• **TASK STATEMENT**
Please restate word for word each line from the one containing "The width and" to the last line of the records below, and drop the pictures.

DATASET EXTRACT: Begin

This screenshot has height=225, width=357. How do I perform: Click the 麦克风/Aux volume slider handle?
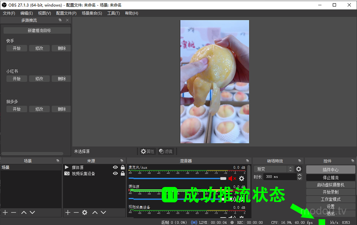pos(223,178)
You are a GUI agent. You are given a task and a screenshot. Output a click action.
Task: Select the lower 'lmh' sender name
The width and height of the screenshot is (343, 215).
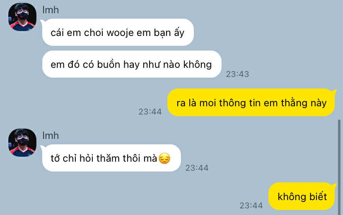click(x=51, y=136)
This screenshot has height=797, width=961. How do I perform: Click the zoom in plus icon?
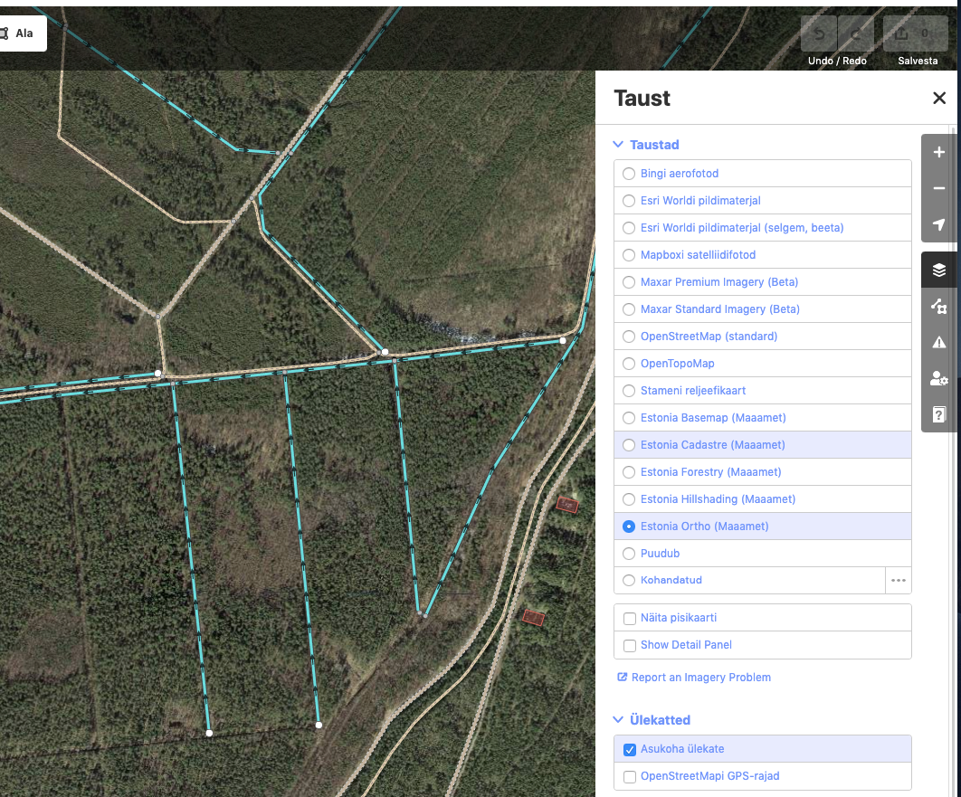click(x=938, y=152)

DATASET EXTRACT: End

• **RESPONSE TO THE TASK**
The width and height of the screenshot is (343, 215).
click(x=51, y=136)
This screenshot has height=797, width=961. How do I perform: Click the zoom in plus icon?
click(x=938, y=152)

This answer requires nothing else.